▸ WHAT YOU HAVE TO DO:
Can you repeat the rows starting at the one that contains "At what (x,y)" and ending at the one that contains "Locate an element on the screen.", including both of those rows, word for word but without the pictures?

▸ EXTRACTED RECORDS:
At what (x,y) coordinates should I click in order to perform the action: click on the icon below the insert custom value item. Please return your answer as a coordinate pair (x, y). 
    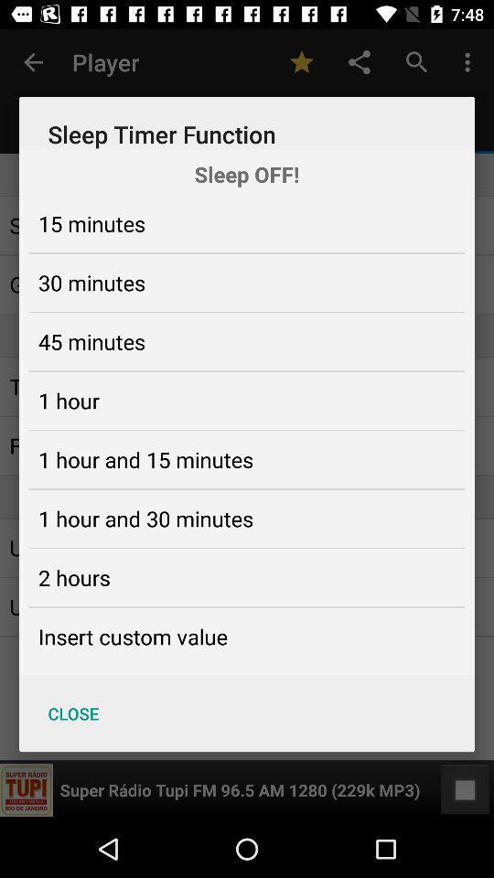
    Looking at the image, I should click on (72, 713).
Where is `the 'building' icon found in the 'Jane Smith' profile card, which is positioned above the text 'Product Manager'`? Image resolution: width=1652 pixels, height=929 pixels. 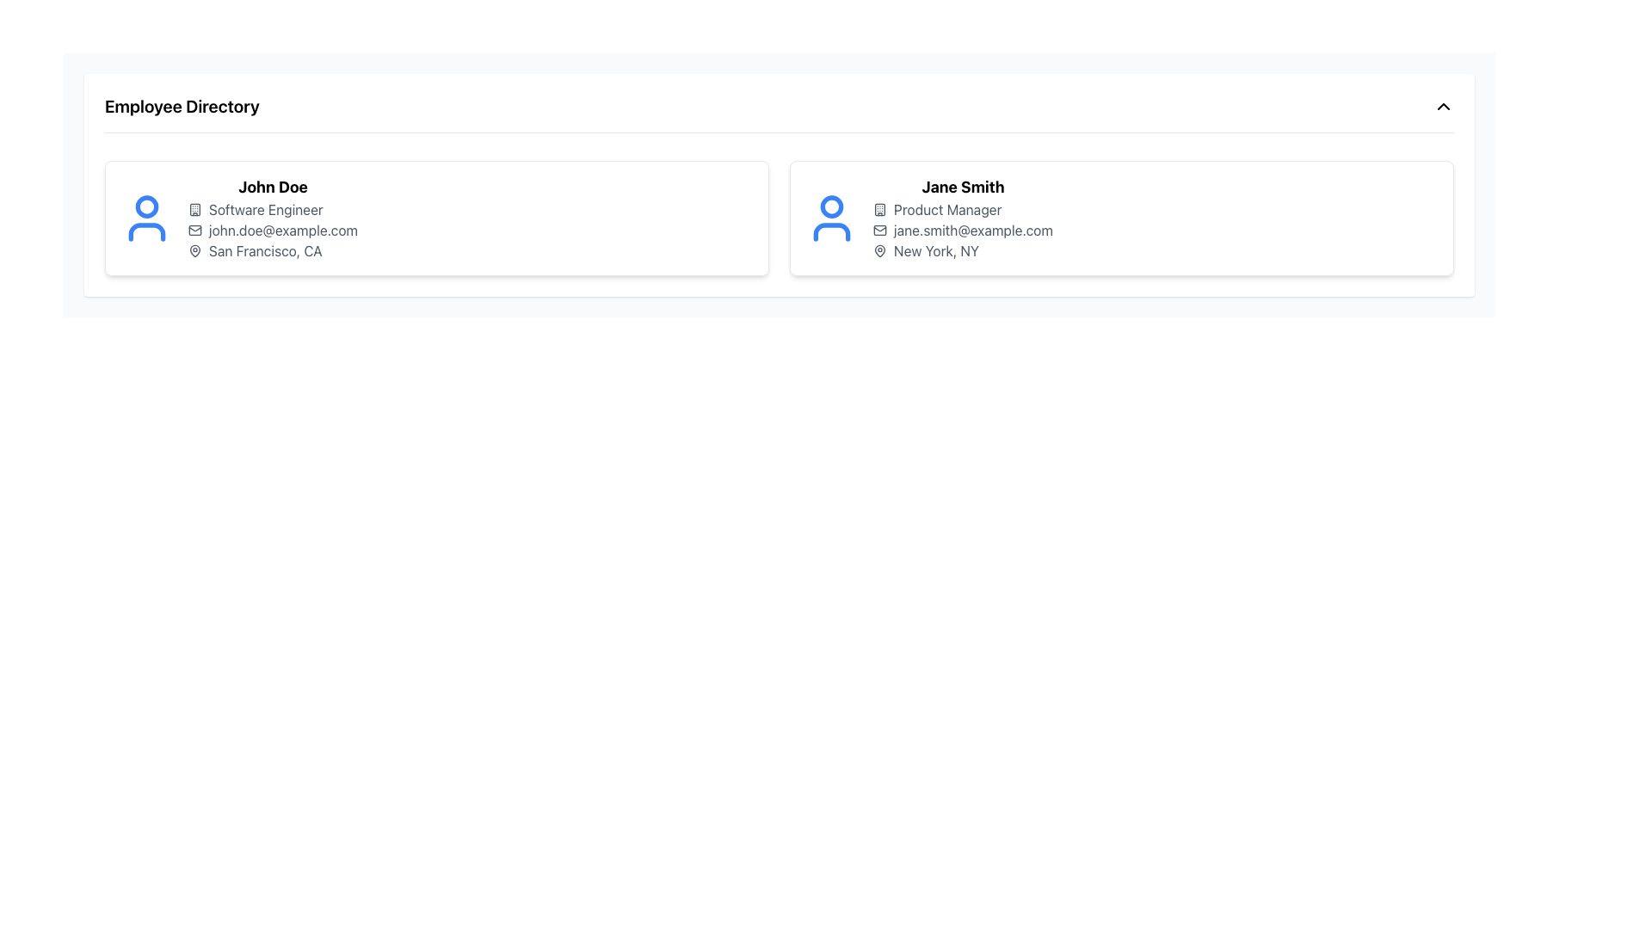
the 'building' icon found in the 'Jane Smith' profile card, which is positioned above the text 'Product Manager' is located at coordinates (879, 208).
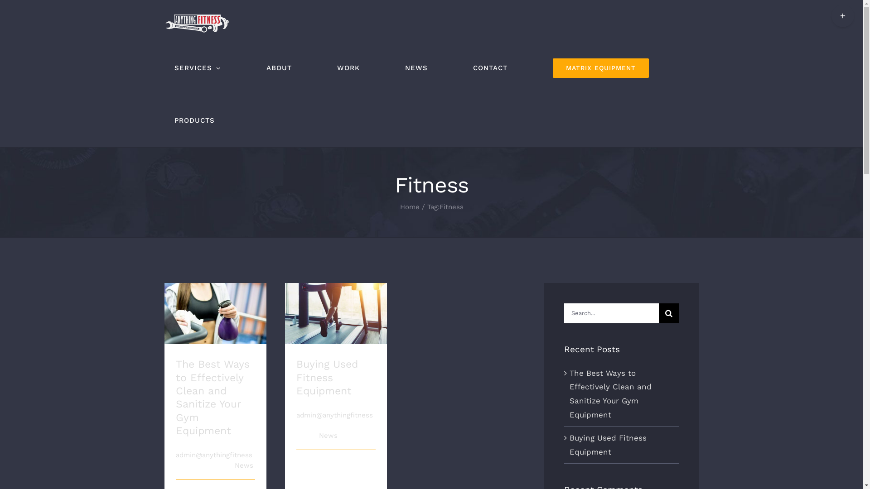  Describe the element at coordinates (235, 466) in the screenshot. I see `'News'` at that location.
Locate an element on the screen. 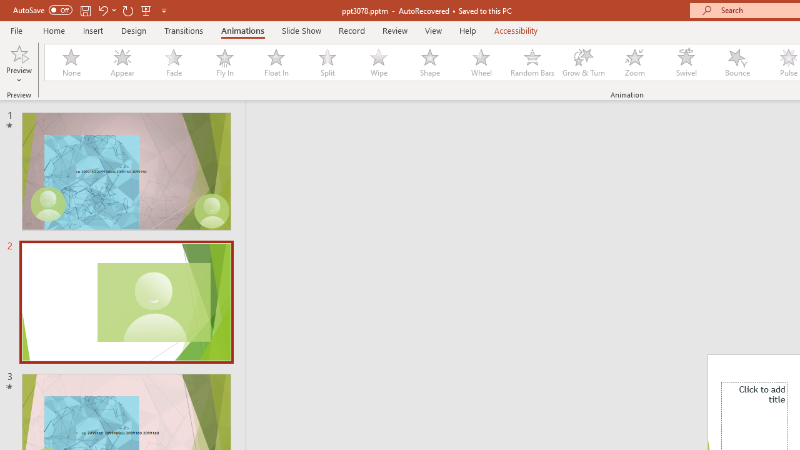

* * *

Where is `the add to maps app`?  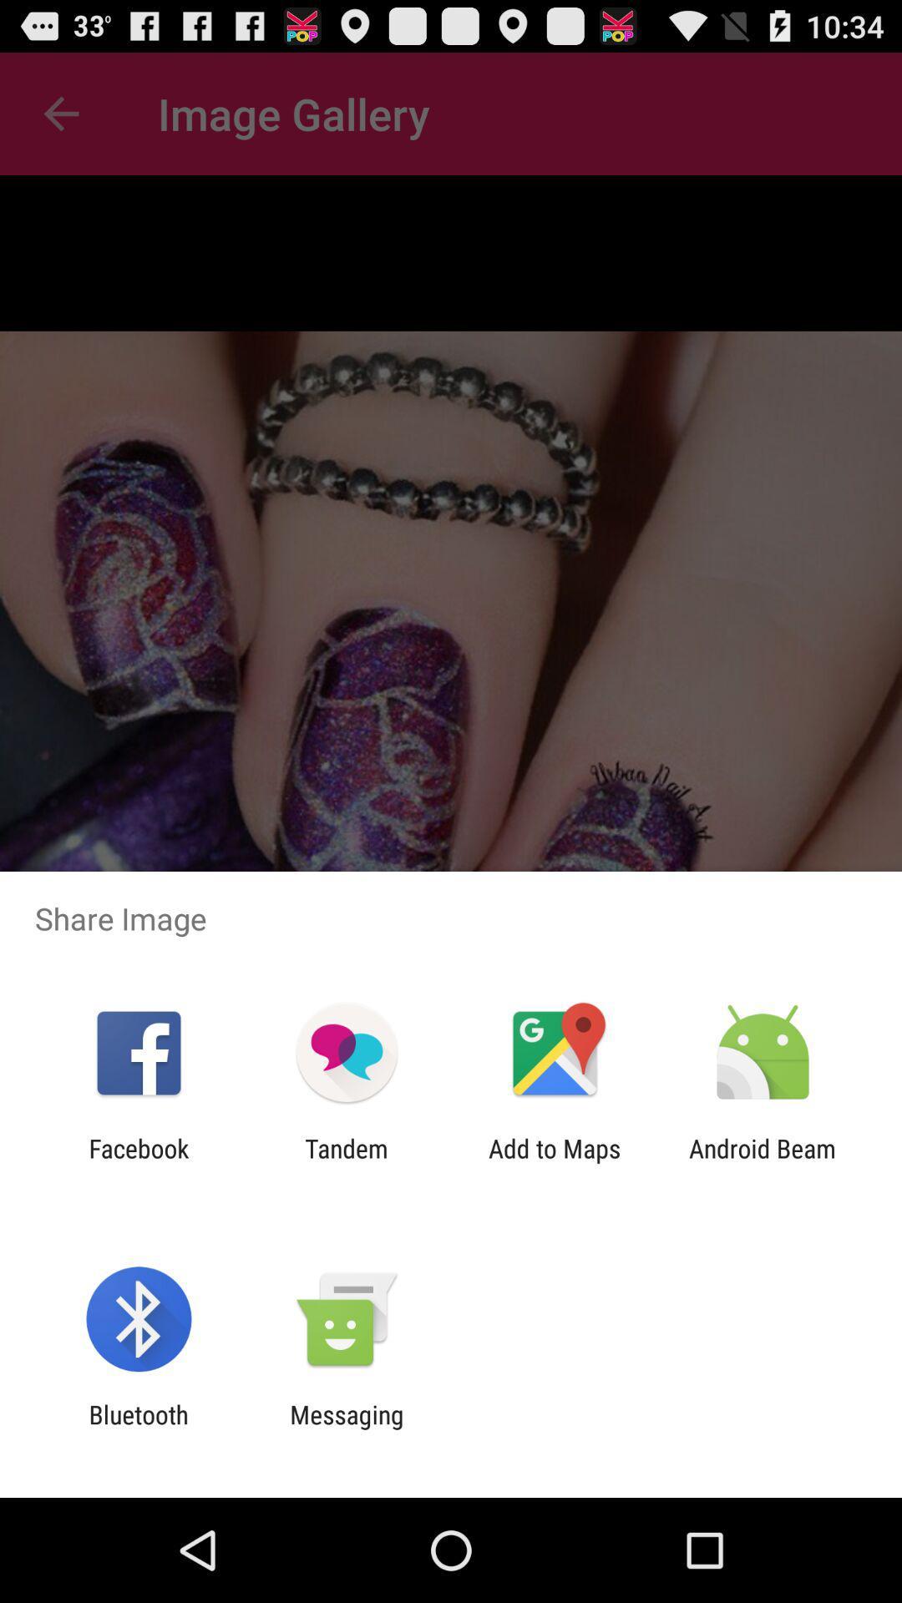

▸ THE OUTPUT:
At what (x,y) coordinates should I click in order to perform the action: click on the icon below the insert custom value item. Please return your answer as a coordinate pair (x, y). 
    Looking at the image, I should click on (72, 713).
Where is `the 'building' icon found in the 'Jane Smith' profile card, which is positioned above the text 'Product Manager'`? Image resolution: width=1652 pixels, height=929 pixels. 
the 'building' icon found in the 'Jane Smith' profile card, which is positioned above the text 'Product Manager' is located at coordinates (879, 208).
  Describe the element at coordinates (235, 466) in the screenshot. I see `'News'` at that location.
Locate an element on the screen. 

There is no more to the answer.